Large teaching hospital.

Participants

All patients assessed for pulmonary rehabilitation (September 2005 to January 2016).

Interventions

The standardized tests were conducted by experienced cardiorespiratory physiotherapists. Oxyhemoglobin saturation was monitored continuously using a pulse oximeter (lowest value used for analysis). Medical records were reviewed, and adverse events defined as tachycardia, bradycardia, chest pain or other sign/symptom necessitating cessation.

Main outcome measure

6MWT.

Results

Data from 672 walk tests were included (55% men, mean age 69 (standard deviation 11) years) with mean distance 369 (124) meters. The main diagnoses were chronic obstructive pulmonary disease (70%), interstitial lung disease (14%) and bronchiectasis (8%). Sixty individuals (11%) recorded desaturation below 80% without adverse events. Two adverse events were recorded during tests without desaturation; in one instance, chest pain with no evidence of cardiorespiratory compromise and in another, the patient stopped due to concern regarding blood sugar levels (11.5 mmol/L when tested).

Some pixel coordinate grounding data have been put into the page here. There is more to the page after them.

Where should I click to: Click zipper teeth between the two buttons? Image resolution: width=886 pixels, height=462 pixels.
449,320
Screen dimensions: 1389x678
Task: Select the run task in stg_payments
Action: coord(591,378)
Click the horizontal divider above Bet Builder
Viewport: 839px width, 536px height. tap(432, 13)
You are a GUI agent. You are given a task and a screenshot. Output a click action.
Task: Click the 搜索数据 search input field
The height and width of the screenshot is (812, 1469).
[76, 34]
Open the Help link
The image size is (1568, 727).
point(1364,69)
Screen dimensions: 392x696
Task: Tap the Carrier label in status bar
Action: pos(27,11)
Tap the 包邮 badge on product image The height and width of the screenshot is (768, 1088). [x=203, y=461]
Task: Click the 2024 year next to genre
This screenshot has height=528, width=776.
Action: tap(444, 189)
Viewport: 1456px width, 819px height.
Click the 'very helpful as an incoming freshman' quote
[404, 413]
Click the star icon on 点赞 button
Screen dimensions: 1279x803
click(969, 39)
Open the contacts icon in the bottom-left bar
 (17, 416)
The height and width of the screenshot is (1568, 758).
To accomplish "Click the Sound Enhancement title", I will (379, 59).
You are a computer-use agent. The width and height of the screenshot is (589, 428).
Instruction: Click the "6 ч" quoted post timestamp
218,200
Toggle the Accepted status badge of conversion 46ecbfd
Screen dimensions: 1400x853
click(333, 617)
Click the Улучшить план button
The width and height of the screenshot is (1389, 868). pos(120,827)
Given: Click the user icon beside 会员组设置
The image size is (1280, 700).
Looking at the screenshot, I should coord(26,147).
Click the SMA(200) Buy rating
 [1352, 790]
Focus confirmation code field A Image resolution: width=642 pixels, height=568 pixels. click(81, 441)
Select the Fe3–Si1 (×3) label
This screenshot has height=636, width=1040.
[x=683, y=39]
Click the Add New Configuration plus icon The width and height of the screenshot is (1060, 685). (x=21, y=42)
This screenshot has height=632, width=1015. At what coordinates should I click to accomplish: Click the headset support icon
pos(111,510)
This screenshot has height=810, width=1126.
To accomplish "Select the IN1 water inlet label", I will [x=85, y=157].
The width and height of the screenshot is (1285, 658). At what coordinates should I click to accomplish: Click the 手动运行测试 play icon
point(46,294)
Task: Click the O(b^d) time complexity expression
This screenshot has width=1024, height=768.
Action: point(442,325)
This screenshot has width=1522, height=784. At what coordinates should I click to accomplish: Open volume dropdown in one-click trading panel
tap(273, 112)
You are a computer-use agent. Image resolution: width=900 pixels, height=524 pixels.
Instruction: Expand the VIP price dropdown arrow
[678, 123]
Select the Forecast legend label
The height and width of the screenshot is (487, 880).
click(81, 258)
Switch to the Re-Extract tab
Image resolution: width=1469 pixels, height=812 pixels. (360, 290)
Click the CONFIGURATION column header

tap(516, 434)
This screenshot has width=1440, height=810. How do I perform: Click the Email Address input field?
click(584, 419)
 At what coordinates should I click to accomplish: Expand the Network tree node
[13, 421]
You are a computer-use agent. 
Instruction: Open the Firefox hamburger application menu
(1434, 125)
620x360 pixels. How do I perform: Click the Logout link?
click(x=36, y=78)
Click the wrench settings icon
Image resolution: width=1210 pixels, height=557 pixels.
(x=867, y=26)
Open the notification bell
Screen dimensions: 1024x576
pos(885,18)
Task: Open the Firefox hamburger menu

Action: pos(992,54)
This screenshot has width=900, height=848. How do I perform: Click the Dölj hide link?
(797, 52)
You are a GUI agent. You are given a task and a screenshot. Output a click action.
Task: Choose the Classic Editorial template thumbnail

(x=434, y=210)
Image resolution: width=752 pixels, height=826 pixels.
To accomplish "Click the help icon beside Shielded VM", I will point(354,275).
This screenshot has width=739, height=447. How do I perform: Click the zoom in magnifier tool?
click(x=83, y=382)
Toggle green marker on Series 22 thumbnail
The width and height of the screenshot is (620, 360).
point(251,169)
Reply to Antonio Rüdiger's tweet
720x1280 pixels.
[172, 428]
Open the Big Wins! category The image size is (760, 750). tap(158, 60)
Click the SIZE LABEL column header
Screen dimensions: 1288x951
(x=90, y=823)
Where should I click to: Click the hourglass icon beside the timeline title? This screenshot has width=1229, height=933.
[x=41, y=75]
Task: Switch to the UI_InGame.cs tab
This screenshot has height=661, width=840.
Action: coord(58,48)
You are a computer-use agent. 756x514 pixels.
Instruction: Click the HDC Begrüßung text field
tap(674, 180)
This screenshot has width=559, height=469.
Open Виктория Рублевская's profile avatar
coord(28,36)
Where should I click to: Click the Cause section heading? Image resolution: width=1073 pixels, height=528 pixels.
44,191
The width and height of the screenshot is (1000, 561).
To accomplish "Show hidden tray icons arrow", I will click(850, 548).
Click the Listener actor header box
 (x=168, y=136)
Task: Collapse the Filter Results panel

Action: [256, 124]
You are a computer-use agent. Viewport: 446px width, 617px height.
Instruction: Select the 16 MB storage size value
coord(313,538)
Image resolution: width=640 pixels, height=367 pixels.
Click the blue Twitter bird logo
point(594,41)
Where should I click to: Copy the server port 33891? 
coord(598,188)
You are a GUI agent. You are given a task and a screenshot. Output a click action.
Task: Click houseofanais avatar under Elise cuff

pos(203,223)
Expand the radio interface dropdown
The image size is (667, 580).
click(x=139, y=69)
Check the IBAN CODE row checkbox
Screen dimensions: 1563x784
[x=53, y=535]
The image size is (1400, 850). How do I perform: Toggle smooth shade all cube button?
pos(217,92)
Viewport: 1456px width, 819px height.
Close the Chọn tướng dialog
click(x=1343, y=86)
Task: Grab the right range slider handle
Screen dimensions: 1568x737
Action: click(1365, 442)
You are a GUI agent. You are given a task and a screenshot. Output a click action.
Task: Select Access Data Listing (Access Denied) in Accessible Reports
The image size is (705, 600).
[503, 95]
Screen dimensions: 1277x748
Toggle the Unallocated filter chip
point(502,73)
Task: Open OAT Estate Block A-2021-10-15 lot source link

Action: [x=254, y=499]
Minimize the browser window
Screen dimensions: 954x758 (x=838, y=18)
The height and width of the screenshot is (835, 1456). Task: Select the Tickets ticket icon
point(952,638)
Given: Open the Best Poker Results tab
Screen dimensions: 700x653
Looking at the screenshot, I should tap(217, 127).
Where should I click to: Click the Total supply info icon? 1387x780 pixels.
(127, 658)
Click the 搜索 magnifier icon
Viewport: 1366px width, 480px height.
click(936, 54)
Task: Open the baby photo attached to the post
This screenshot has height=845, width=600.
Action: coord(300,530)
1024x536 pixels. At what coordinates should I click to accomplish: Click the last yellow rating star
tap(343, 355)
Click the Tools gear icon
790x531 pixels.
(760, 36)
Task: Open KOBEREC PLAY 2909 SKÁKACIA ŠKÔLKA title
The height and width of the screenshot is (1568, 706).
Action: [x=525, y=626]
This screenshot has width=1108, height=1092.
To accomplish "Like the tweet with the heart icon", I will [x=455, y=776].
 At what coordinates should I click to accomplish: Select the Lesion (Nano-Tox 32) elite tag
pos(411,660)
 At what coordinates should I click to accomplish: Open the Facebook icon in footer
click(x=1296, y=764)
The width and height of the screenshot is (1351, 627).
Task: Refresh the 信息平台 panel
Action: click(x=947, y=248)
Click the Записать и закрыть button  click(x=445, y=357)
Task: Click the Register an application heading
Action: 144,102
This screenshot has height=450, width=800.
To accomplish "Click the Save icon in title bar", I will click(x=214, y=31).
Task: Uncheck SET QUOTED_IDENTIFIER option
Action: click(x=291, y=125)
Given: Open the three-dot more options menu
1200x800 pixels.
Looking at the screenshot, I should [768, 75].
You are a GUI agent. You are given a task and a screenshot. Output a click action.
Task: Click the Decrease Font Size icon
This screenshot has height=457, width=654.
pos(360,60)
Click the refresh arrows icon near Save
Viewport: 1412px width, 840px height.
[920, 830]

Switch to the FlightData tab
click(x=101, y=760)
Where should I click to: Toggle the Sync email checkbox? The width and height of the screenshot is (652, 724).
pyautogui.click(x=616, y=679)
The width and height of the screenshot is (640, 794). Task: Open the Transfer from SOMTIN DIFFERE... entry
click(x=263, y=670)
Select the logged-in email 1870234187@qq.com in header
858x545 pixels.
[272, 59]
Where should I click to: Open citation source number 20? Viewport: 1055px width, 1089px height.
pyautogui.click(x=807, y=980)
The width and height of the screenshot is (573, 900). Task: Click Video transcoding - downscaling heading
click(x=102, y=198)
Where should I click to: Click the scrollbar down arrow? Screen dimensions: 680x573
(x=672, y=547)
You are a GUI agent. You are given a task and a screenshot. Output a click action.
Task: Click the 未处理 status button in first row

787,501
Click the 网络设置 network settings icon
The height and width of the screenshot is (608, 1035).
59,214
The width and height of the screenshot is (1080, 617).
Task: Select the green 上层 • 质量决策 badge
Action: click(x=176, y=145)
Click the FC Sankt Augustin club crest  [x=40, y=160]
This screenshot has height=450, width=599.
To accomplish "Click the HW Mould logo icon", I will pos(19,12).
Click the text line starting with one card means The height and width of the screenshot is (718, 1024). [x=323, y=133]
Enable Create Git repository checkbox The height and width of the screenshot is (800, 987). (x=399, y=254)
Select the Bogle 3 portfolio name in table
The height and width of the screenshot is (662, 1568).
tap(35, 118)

Independent predictors of desaturation to less than 80% were resting oxyhemoglobin saturation < 95% (odds ratio 3.82, 95% confidence interval 2.06 to 7.08) and a diagnosis of interstitial lung disease or pulmonary arterial hypertension (OR 5.24, 2.59 to 10.58).

Conclusions

This study found that desaturation to less than 80% during a 6MWT was not associated with adverse events in a large cohort of patients referred to pulmonary rehabilitation and assessed by experienced physiotherapists, suggesting that test cessation due to desaturation in stable patients may be unwarranted.